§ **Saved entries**
^^^^^^^^

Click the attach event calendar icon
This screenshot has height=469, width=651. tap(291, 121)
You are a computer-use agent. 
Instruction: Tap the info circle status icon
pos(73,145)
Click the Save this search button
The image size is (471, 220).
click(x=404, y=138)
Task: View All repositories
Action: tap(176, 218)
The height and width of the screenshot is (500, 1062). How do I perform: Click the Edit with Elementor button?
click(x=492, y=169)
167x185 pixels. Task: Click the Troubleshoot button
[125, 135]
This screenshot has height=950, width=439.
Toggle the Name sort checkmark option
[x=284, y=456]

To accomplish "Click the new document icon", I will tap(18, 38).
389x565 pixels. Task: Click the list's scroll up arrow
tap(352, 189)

^^^^^^^^

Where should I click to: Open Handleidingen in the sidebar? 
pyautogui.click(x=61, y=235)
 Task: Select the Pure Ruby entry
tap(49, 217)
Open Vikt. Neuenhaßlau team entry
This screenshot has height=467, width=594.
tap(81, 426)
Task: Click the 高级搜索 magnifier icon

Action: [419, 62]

^^^^^^^^

§ **Task directions**
Extract from the records above the lines from the one containing "Click the attach event calendar icon" to the one containing "You are a computer-use agent.", both lines included, exactly as they appear and with nothing else.

§ **Answer area**
Click the attach event calendar icon
This screenshot has height=469, width=651. tap(291, 121)
You are a computer-use agent. 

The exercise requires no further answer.